THE GUNNER’S BLIND AND DECOYS AT THE SLOUGH

The sharp-tail sparrows bring forth two broods of young, which wear a very different dress from their parents, and look in their yellow and buff the exact counterpart of fe­male bobolinks, but much smaller.

Closely related to these birds of our marshes is the Acadian sharp-tail, which breeds farther north, along the northern half of the Maine coast and in New Brunswick and Nova Scotia. It passes through the Ipswich marshes late in May and early in June, and has similar habits and song, but can be dis­tinguished by its slightly larger size and by its buffy and faintly striped breast.

The Savannah sparrow, already described in the chapter on dune birds, is a common frequenter of the marsh and one that breeds in the same situations chosen by the sharp-tail. Its famous cousin, the Ipswich sparrow, very rarely strays marshward, and when it does its gray, sandy-colored plumage is very noticeable.
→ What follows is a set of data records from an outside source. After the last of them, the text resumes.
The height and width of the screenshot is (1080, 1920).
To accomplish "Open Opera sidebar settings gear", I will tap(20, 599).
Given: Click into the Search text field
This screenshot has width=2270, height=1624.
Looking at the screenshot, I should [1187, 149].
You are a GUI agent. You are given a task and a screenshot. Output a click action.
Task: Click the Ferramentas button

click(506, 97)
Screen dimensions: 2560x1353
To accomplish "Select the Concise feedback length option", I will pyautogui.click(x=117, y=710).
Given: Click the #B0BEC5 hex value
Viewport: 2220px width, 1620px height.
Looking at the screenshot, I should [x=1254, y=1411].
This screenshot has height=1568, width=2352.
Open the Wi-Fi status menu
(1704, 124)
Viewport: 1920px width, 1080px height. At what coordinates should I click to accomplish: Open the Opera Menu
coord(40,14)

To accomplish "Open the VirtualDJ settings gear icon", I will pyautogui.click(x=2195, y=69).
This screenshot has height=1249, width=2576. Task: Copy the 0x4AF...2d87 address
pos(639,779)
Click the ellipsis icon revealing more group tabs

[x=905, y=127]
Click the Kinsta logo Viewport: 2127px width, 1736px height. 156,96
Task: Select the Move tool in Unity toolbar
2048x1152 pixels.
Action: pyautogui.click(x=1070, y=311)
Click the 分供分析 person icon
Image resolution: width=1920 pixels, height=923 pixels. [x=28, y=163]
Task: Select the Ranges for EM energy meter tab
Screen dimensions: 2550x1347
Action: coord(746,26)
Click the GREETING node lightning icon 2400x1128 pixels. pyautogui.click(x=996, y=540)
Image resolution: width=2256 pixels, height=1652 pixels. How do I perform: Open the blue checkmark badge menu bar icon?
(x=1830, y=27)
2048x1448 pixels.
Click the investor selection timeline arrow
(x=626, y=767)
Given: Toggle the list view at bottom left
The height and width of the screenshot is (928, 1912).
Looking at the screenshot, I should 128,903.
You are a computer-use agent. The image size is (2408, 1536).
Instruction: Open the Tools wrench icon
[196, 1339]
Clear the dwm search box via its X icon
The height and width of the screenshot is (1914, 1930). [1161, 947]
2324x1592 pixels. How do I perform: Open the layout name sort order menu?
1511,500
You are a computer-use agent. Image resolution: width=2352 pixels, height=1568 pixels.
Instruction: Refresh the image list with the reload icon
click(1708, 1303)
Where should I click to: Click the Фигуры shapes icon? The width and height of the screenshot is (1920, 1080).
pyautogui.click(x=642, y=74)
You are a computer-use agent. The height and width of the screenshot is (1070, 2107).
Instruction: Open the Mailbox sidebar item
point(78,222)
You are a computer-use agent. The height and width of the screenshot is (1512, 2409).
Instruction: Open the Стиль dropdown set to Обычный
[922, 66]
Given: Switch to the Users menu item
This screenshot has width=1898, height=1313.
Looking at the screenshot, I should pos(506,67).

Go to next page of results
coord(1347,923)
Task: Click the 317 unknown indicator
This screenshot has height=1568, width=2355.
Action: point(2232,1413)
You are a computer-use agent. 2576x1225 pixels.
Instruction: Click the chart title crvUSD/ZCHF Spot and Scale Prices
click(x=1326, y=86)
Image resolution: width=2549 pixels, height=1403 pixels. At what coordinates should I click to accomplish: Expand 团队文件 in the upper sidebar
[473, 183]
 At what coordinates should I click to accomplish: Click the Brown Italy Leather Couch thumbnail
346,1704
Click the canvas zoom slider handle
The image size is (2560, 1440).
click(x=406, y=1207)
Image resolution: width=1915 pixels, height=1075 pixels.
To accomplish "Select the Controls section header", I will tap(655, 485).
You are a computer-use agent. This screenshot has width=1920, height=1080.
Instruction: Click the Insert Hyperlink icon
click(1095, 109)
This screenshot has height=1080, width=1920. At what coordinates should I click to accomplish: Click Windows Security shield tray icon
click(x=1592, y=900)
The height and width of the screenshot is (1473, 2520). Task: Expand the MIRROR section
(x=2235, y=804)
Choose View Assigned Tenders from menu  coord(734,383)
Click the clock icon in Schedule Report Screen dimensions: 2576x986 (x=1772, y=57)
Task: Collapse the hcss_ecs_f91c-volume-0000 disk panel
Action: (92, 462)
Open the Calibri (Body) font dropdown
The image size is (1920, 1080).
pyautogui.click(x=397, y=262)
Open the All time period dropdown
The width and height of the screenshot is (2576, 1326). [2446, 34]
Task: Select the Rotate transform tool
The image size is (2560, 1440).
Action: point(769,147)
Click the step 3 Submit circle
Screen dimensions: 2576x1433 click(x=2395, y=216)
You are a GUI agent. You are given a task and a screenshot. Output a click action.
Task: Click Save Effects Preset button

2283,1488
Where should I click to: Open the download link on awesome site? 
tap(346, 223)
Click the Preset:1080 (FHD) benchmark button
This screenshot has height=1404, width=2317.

Besides those already mentioned the list of land birds that visit the salt marshes is like that of the plants, somewhat limited. The marsh hawk, with its long tail and flashing white rump, frequently sails close to the sur­face, and rarely the short-eared owl may be seen there. The kingfisher — almost a water bird — is often there, and, in the absence of dead trees or of masts of boats, watches for its prey from the marsh bank. The crow and all the swallow tribe are very fond of the salt marshes, while the meadowlark, bobolink, red-winged blackbirds and grackles are as much at home there as in the upland meadows. The kingbird, robin, and song sparrow, the pipit, horned lark and, rarely, the snow bunting and Lapland longspur are also to be found there. I have seen yellow warblers drop down into the black grass from the near-by uplands, and several times in Feb­ruary I have found little flocks of myrtle warblers flitting from pile to pile of thatch where it extended above the ice, hunting for dormant spiders and other insects. Strange surroundings for a member of the delicate tribe of wood warblers!

______________________

1 For a full account of the courtship action of this bird and of the eider see “A Labrador Spring,” pp. 84-95.